Even at 64, and getting long in the revolutionary tooth, Ayers didn't look too different from the way he looked nearly 40 years ago in his "Wanted" poster (for involvement in bombings, although the charges were eventually dropped on grounds of improper FBI surveillance)--as long as you mentally corrected for his over-the-dome-receded hair, which is still youthfully unkempt. His AERA ensemble consisted of a rumpled black jacket and hipster T-shirt, Sixties-tastic bell-bottom jeans, a silver ring circling the lobe of each ear, elaborately quilted Mos Def party-ready high-top sneakers, and, most significantly, a rainbow armband (in Ayers's case dangling out of a pocket) that signaled solidarity with the gay and lesbian activists who opposed the passage in November of Proposition 8, California's ban on same-sex marriage. At this particular session, titled "Public Pedagogy and Social Action: Examinations and Portraits," Ayers was chairman of the panel.
Read the whole thing at the link.

See also, Radical Teacher, "Introduction: Radical Teaching Now":

One of our most central (and most obvious) beliefs is that teaching is always political. This is true not only because political conditions impact our classrooms, and because ideas and abilities learned in school have political weight, but also because we think all teachers have a moral obligation to level the playing field. It follows from this that they should work to expose power and to challenge, rather than support or ignore, the assumptions and inequities perpetuated by the dominant culture in favor of a narrow and privileged portion of society. And further, educators, partly by the model of their own activism, should teach students to become agents who can engage the systemic social problems that shape their lives. These basic principles and the ideas and controversies that flow from them are reflected in the Forum you will find in this issue.
Teachers working to overthrow systems of "oppression"?

No doubt voters love their taxpayers contributions going to that ...

Related: Phyllis Schlafly, "Radical 'Social Justice' Teaching Being Pushed on Our Schools."

7 comments:

Dave said...

Ayers should be riding a bench in a federal pokey.

What is more, this unrepentant terrorist should not be having anything to do with any form of education in this country, whatsoever.

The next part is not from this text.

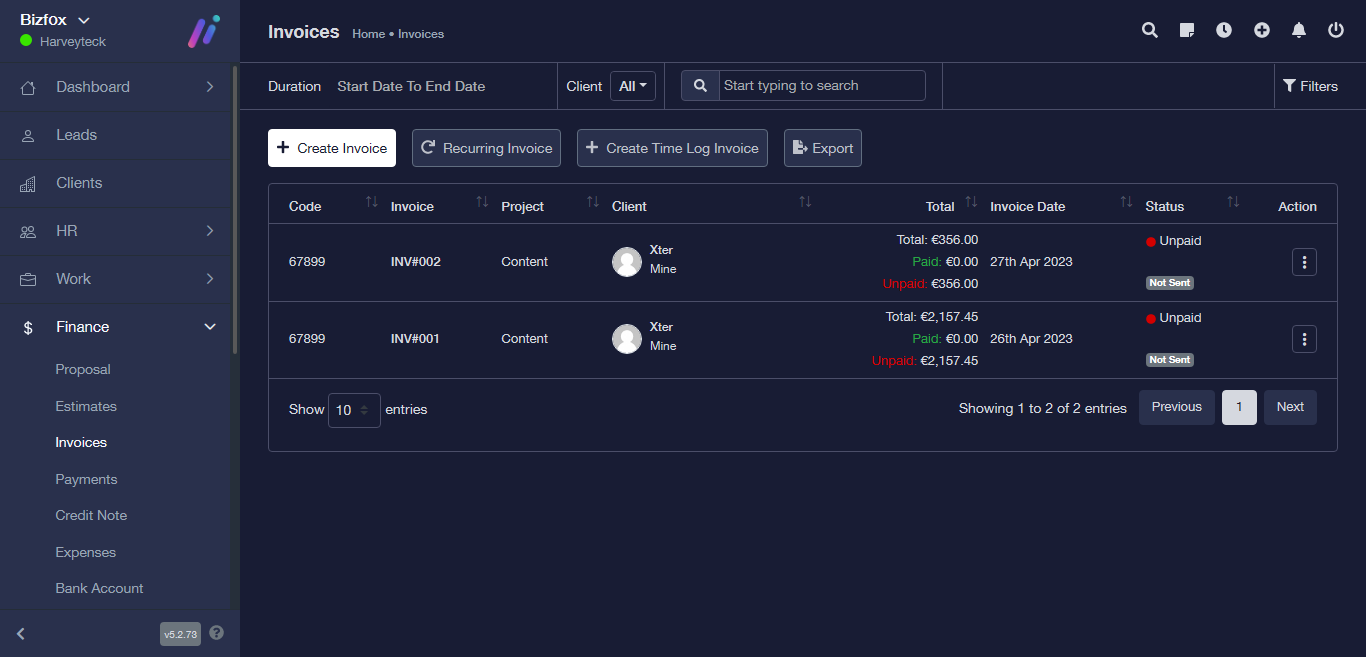Click the plus circle quick-add icon

point(1262,30)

And Dr. Douglas, congrats on Front Page publishing your article. :-)

-Dave

Jordan said...

Good job getting on FrontPage. Nothing more fun than pissing off radicals who couldn't get real jobs in real businesses... like private schools!

Also, frivolous linkage!

Jordan said...

I totally screwed up the linkage in my last comment. I feel like Tbogg not getting a laugh... except its not an every day thing.

Law and Order Teacher said...

Dr.D,
I read your article. Your post was good, but your article is a must read to fill it out. I'm too old to have been indoctrinated by my college professors. I took many of them on and argued with them in class. I had an Iranian geography professor who I argued with everyday. He hated me. I got an "A" because I knew his stuff. Damn, that made him mad. Ah, small victories.

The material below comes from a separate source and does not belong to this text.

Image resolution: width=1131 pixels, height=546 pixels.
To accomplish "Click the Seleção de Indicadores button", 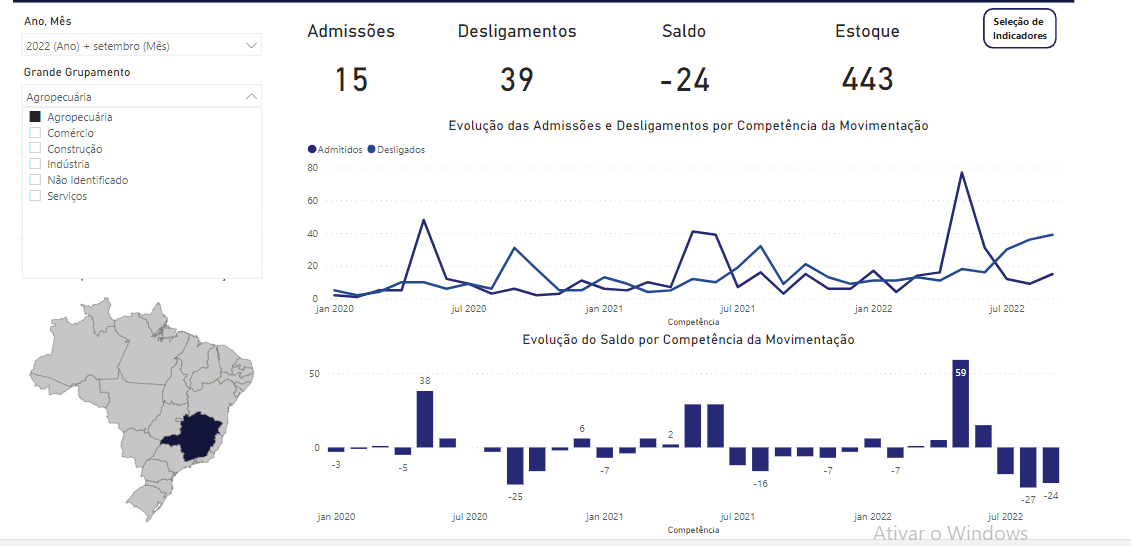I will pyautogui.click(x=1019, y=29).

I can only shake my head when I contemplate what goes on in classes today.

Law and Order Teacher said...

I tried to post so I don't know if it was posted or will be.

Anonymous said...

Woohoo...yup, definitely a douchebag.

Cluelessemma said...

Wonderful article on frontpage! I read it, nodding in agreement, and never made the connection to you--kudos!

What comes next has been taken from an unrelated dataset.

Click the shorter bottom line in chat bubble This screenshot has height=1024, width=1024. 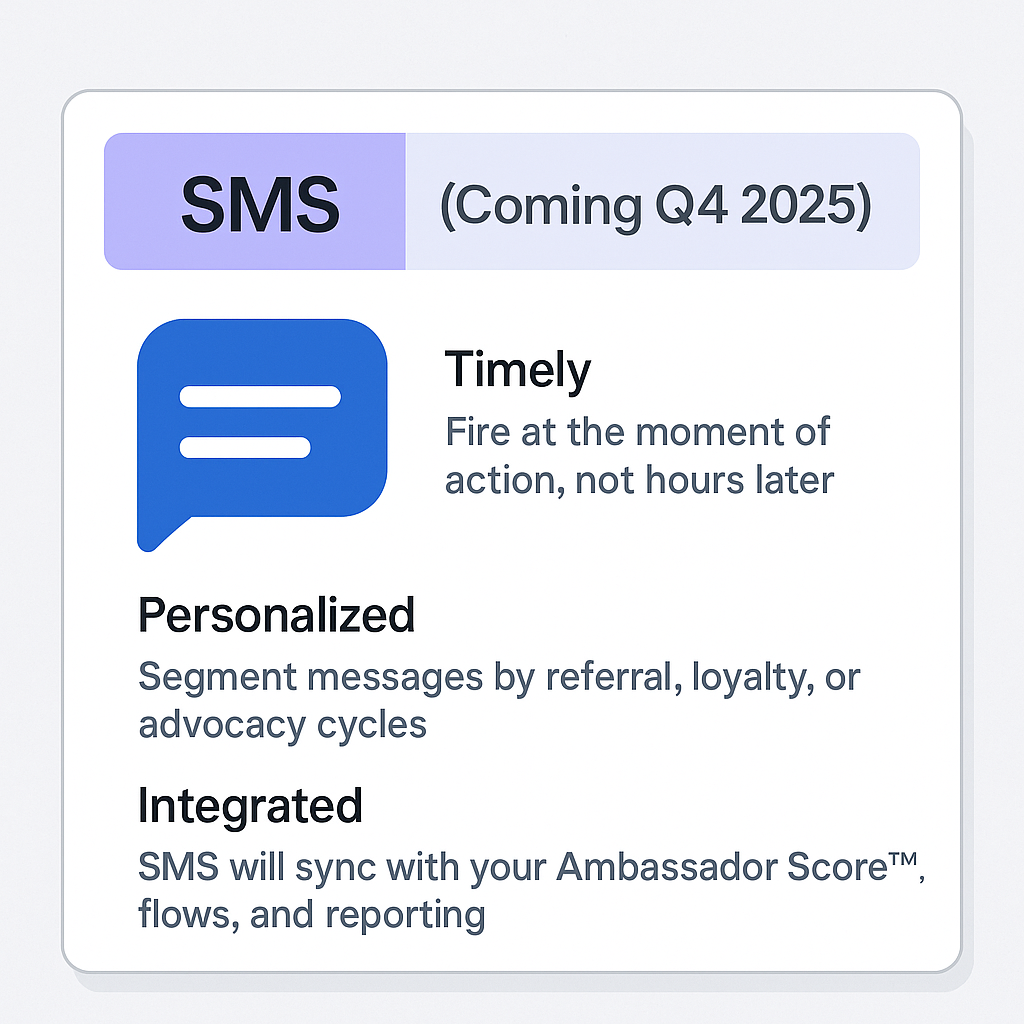coord(245,447)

I want to add that not only does this one-party classroom exist in higher education, it's rampant in all public schools. Trust me, conservative teachers exist and do what we can, but we are so outnumbered it's easier--and safer--to chip away quietly by teaching progressive curriculum as we are told, but adding the conservative perspective. No brainer, right? That's what education is, right?